From the first line to the last, transcribe the material exactly.

# Given records
========

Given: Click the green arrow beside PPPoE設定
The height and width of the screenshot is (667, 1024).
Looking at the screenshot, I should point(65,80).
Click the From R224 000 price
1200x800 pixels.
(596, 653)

========

# Task output
Given: Click the green arrow beside PPPoE設定
The height and width of the screenshot is (667, 1024).
Looking at the screenshot, I should point(65,80).
Click the From R224 000 price
1200x800 pixels.
(596, 653)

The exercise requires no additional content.